FRAGMENTO DE TEXTO:
§
En La niebla hablas de la sensación extraña de ser tiempo / y de querer salir fuera del tiempo. ¿Crees que ese vivir "fuera del tiempo" es dable al ser humano más allá de la escritura (y la lectura) poética?
Vivir fuera del tiempo es vivir el tiempo por dentro, sentir que el tiempo es una fuga de eternidades. Quiero decir con esto que constantemente estamos saliendo del tiempo, que lo que verdaderamente nos marca y nos define, aunque esté hecho de tiempo, ocurre siempre fuera del tiempo. Eso que llamamos emoción estética es el mejor ejemplo.
¿Y qué tipo de certeza es la que te asiste para vislumbrar y gozar de la luz que está más allá de la niebla cotidiana?
Bueno, en ciertos asuntos lo importante no es tanto tener certezas como tener esperanzas. La esperanza es una certeza que casi no lo es, porque carece de argumentos racionales. Es la certeza del que ama a pesar de todo, del que desea sin saber por qué un más allá que no sabe si existe. En realidad todos mis poemas, todo lo que he escrito, hablan de ese deseo, de una sed que en el fondo no quiere ser calmada, una sed que sólo se satisface haciéndose más aguda, más insoportable.
Tu poesía de madurez, sin ser confesional, tiene una profunda dimensión religiosa. ¿Requiere del lector una apertura a la fe religiosa para poder disfrutar de su canto?
§
PROBLEMA BREVE: Prolonga la entrevista sobre poesía y tiempo a partir de la última pregunta que aparece en ella. Los datos constituyen un material aparte, independiente de la entrevista.

INFORMACIÓN EXTRAÍDA:
§
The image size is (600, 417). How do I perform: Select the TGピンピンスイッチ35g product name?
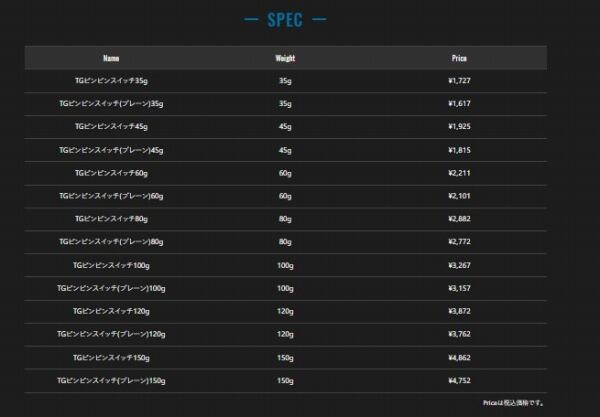pos(110,81)

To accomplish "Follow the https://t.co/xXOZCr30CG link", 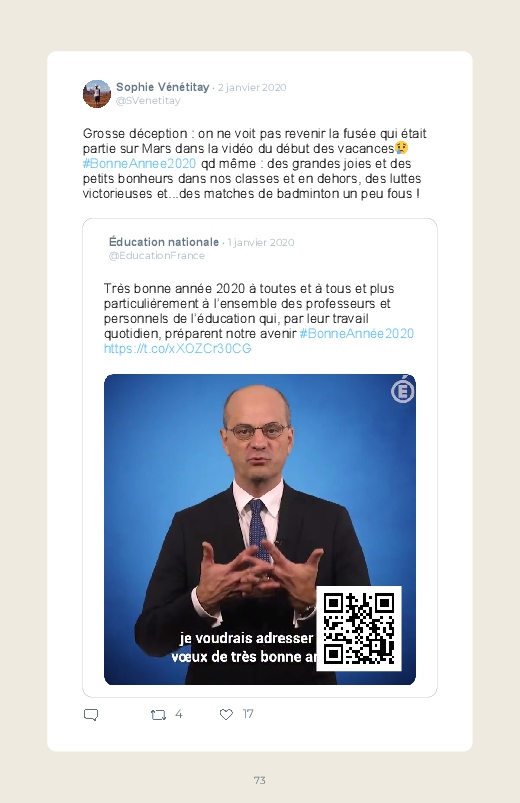I will coord(177,349).
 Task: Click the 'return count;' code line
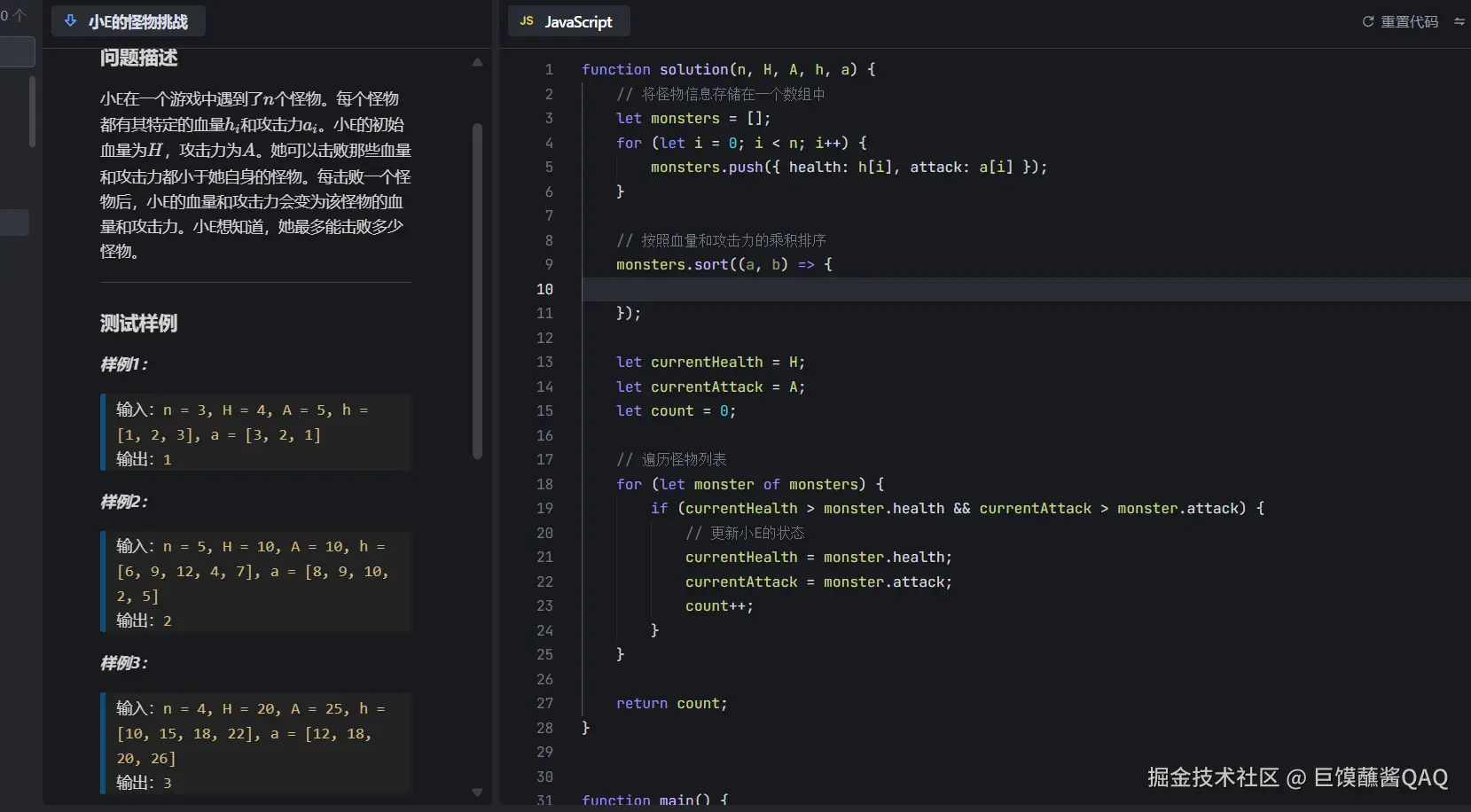coord(671,703)
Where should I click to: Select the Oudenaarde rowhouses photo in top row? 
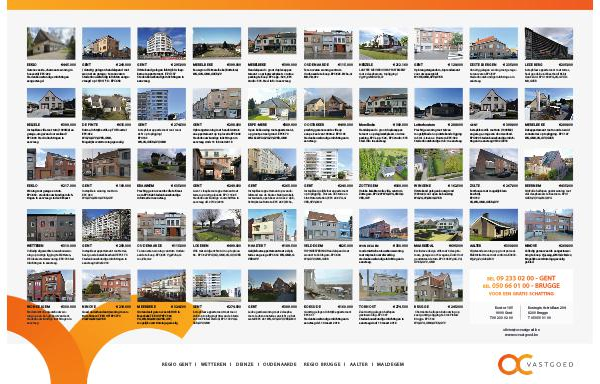[328, 43]

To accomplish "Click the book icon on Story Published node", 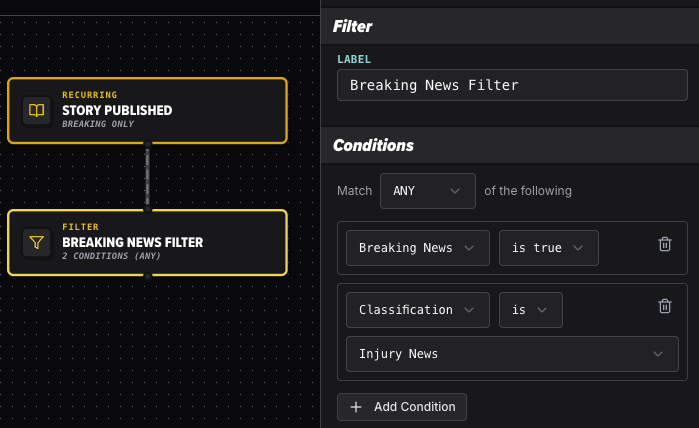I will (x=37, y=110).
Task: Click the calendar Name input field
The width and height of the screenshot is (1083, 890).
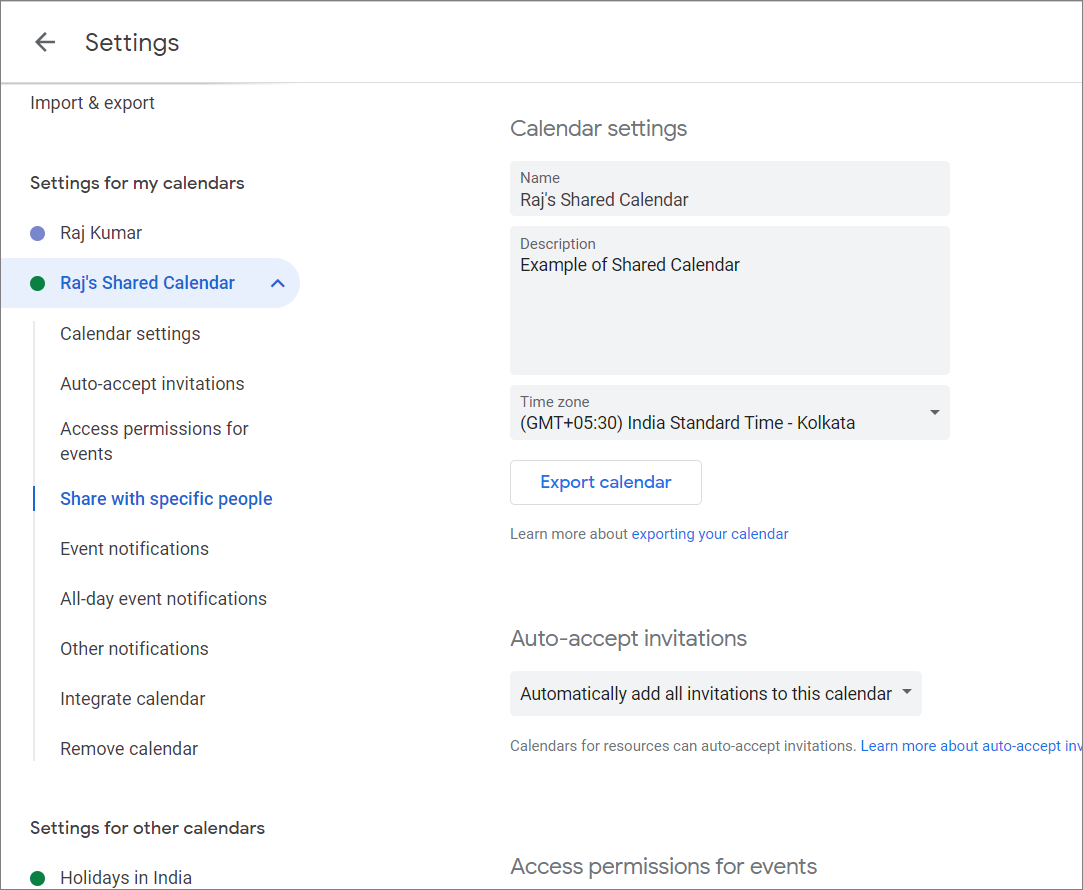Action: [729, 199]
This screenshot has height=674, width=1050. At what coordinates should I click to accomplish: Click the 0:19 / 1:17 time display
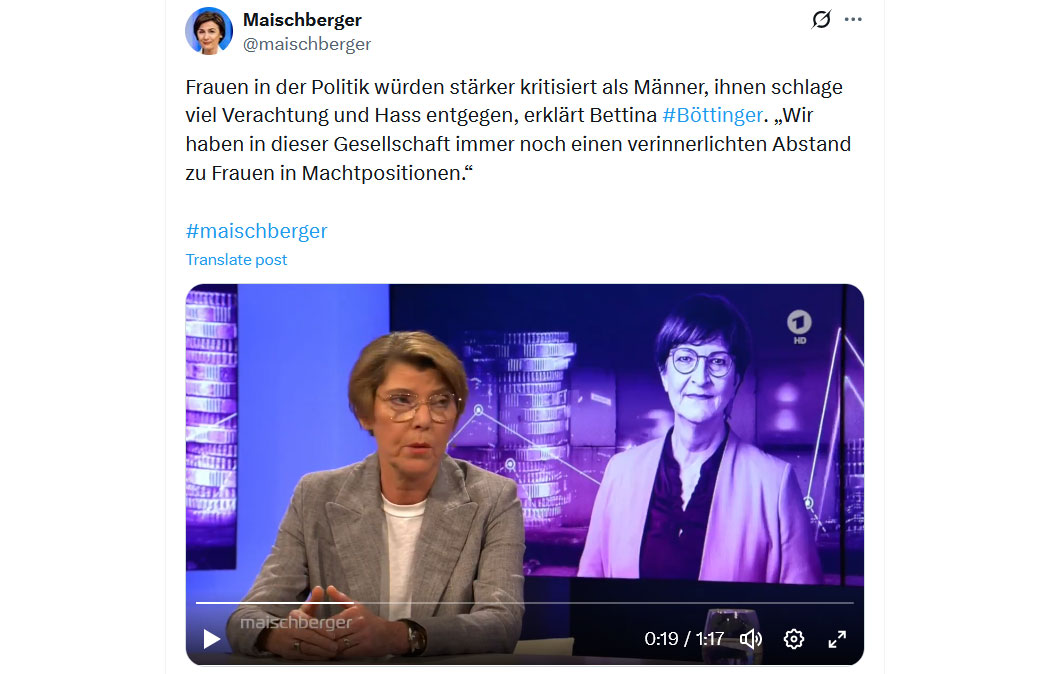pos(684,639)
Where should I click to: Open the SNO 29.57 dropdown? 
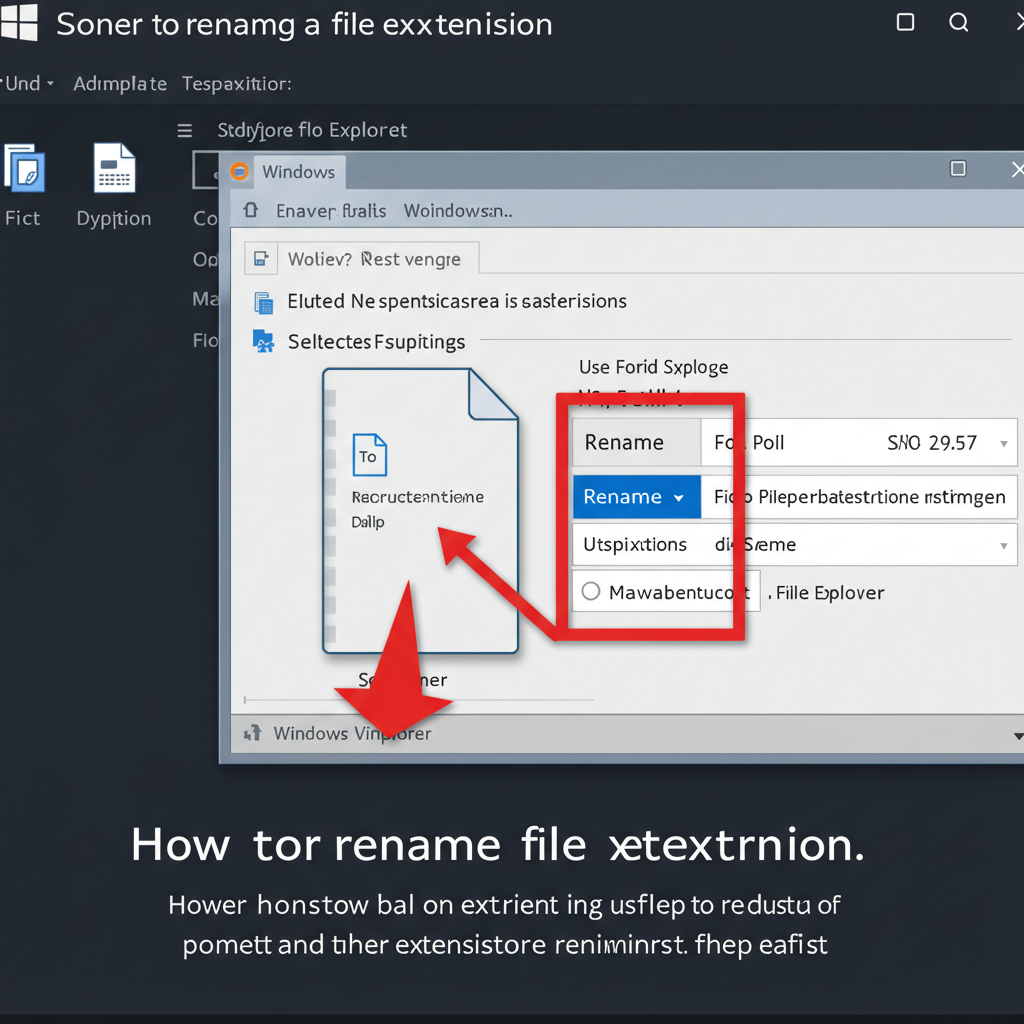[x=1005, y=442]
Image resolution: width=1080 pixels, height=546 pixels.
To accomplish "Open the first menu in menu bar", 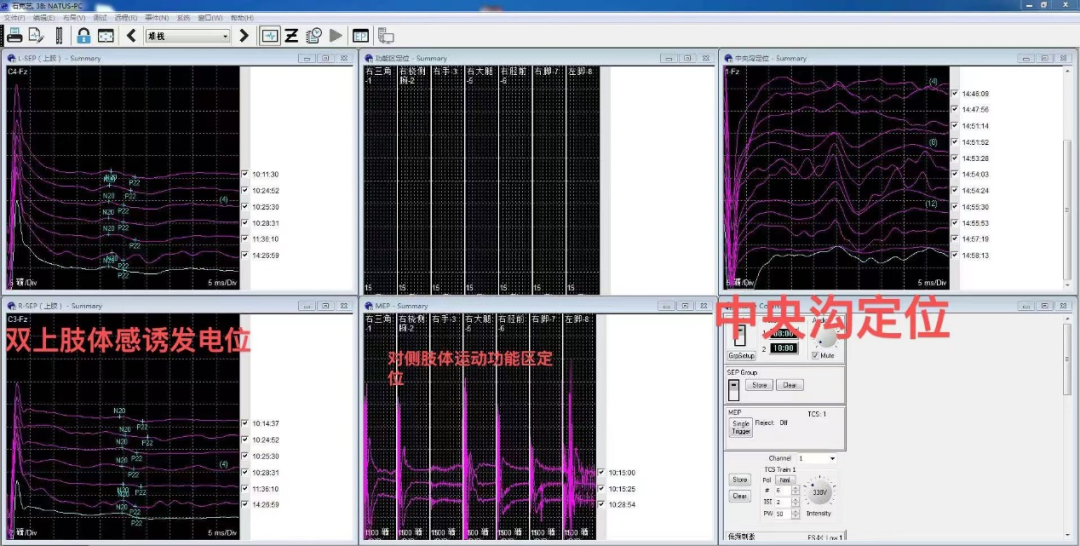I will 14,18.
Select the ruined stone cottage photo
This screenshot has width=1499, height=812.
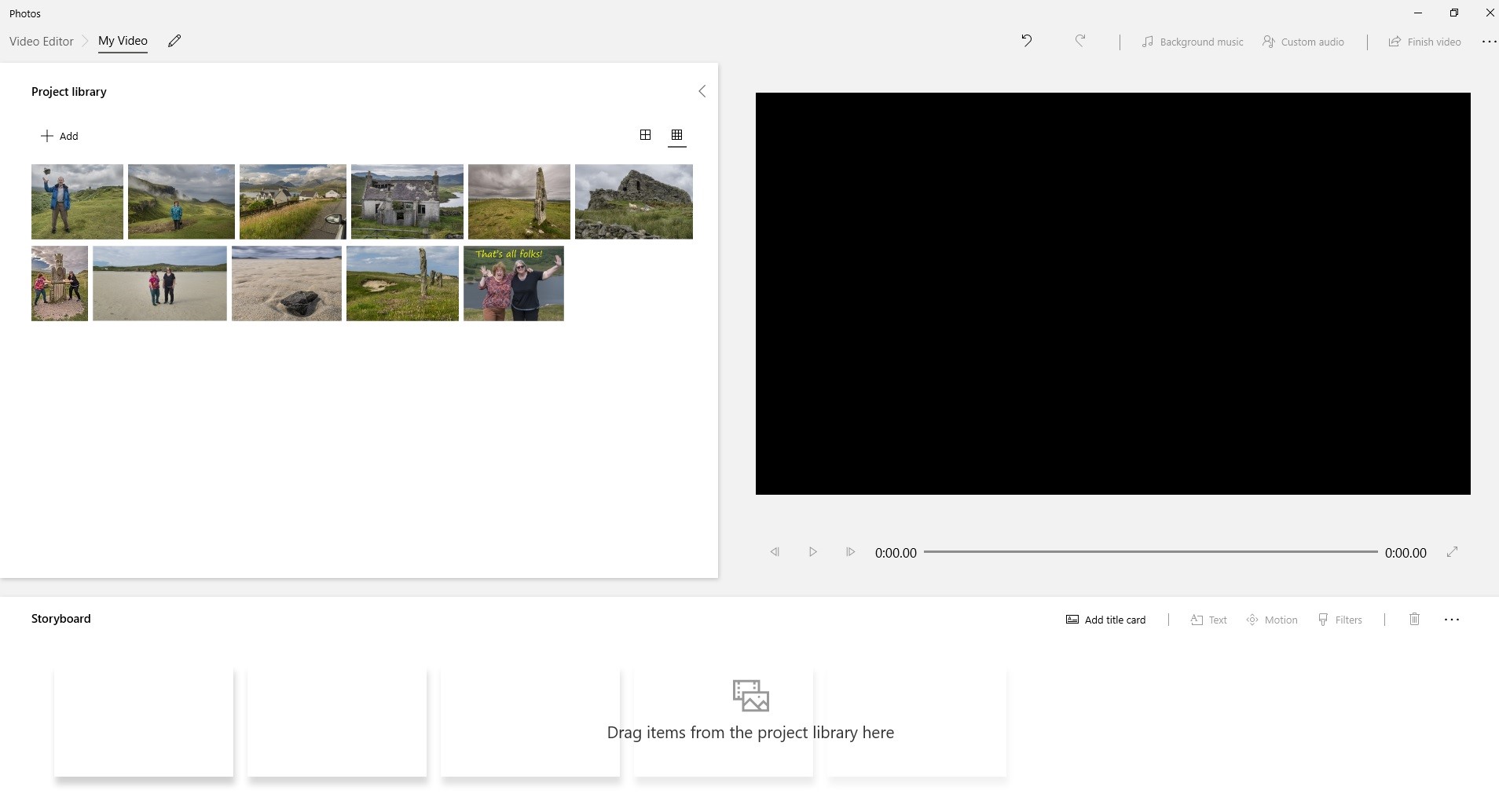tap(407, 202)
§
RESULTADO DEL EJERCICIO:
No, al contrario, es esa apertura hacia lo religioso, hacia el misterio que nos rodea, lo que quiero que el lector encuentre en lo que escribo. Al enfrentarnos con un libro hay que estar predispuesto a lo que sea, a lo que venga; pero no hay necesidad de estar previamente convencido de nada, como ocurre en cierta poesía confesional o de credo político. Y sí, creo que esencialmente la poesía es una actividad que se confunde con lo religioso, y que ni aun en los ateos más convencidos esta dimensión religiosa desaparece. No olvidemos que la blasfemia es una manera más de relacionarse con la divinidad. Ahora estamos en el tiempo en el que el concepto de Dios, con todo lo que esto significa, ha muerto. Esto es así en las sociedades occidentales y, en este sentido, creo que la poesía ha sido expulsada de la comunidad, vive en un mundo que ya no existe, un mundo que todavía concibe la poesía, y el arte en general, como una actividad trascendental, depurada, dirigida a una minoría preparada y ajena a las imposiciones del mercado y sus modas. El poeta vive hoy bajo tierra, en los subterráneos. Y ahí resiste y espera.
Quizás esa marginalidad esté cambiando en los poetas más jóvenes, ¿no crees?
Quizás. Aunque no sé… En España, al menos, mucha de la poesía más joven creo que intenta salir de esa situación de la única manera posible: acabando con la poesía y convirtiéndola en otra cosa, en un producto cultural para distracción de las masas. Los exabruptos en verso, los festivales, los recitales interactivos, el aprovechamiento de las nuevas tecnologías y la sustitución de lo esencial por lo teórico van por ese camino.
¿No crees en la experimentación?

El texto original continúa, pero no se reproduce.